Exercise
Transcribe, word for word, every line from the one containing "At what coordinates should I click to accomplish: Check" through the final line of the records, and omit the pictures.

--- Records for the exercise ---

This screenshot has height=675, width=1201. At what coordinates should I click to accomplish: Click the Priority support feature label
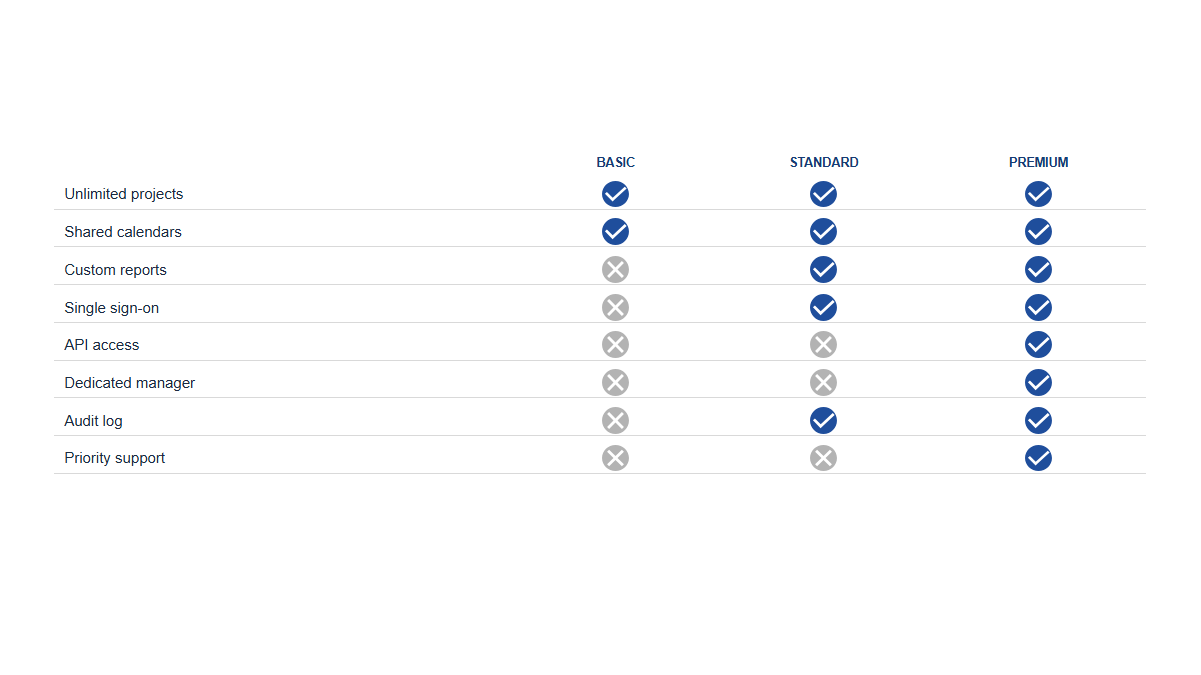tap(115, 458)
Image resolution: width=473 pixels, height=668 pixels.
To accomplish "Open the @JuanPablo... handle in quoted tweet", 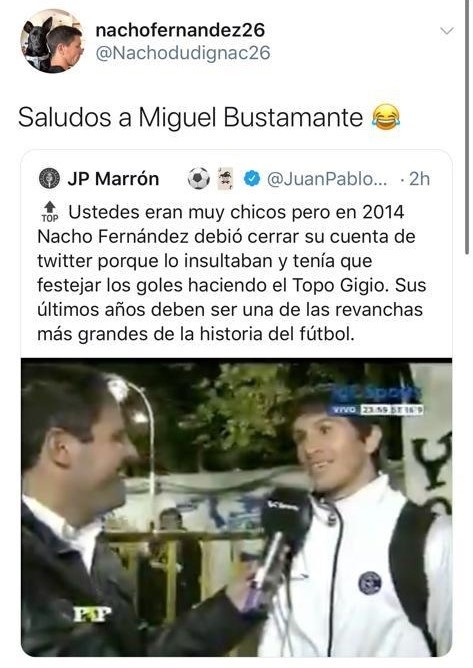I will point(327,179).
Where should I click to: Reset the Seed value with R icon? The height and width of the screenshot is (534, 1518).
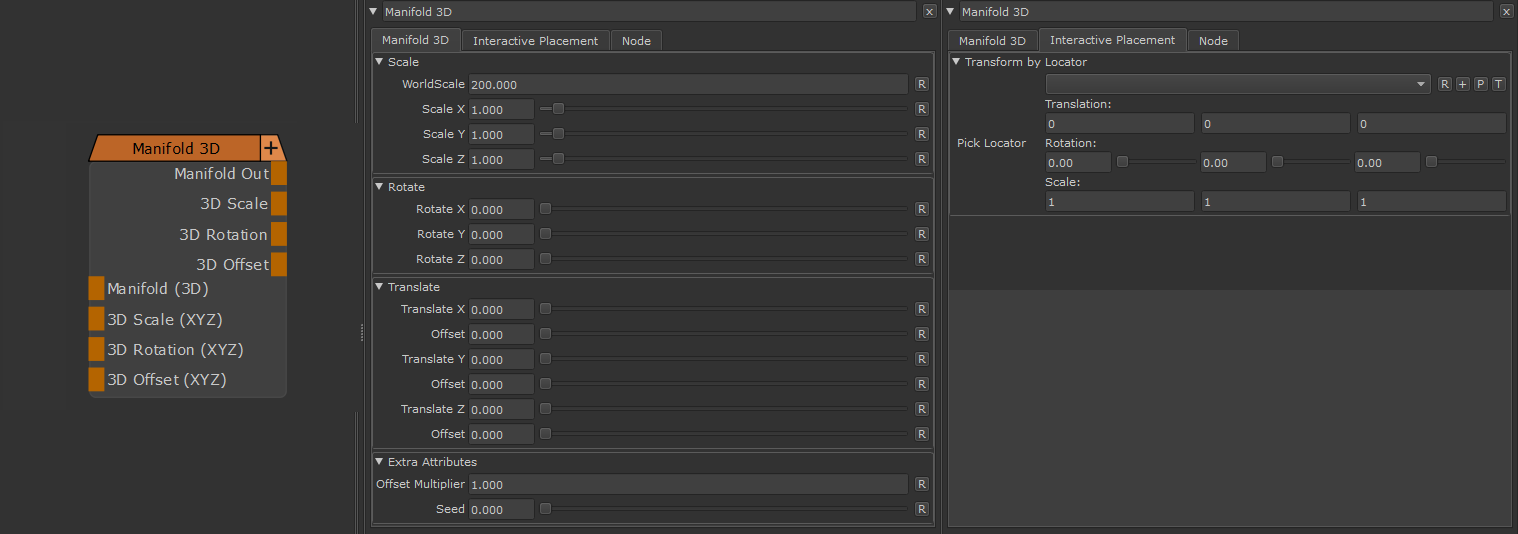tap(921, 509)
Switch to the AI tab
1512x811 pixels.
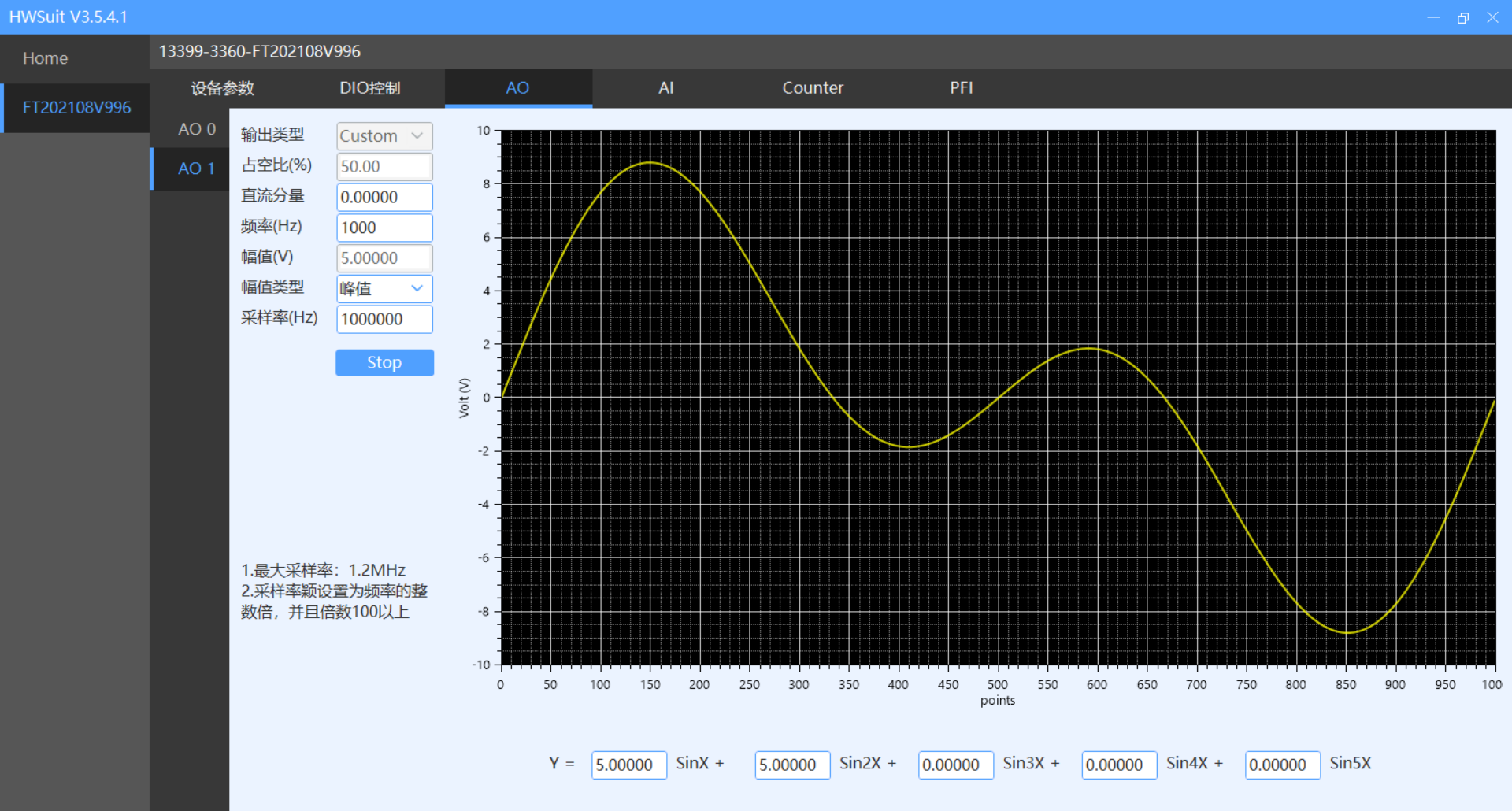coord(665,88)
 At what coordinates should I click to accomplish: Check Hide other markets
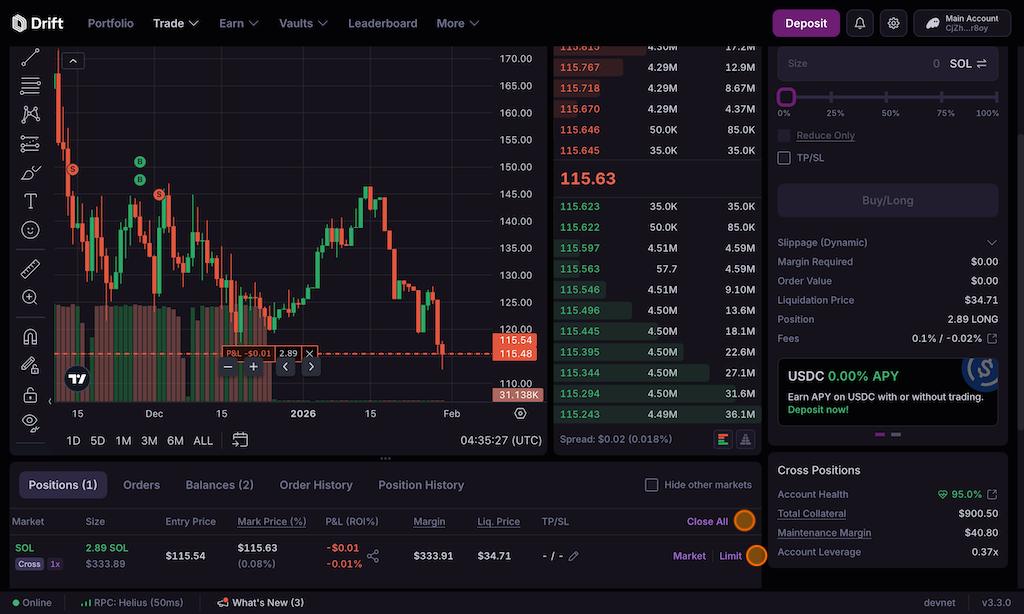pos(652,485)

---

Task solution
 At what coordinates should I click to accomplish: Check Hide other markets
pos(652,485)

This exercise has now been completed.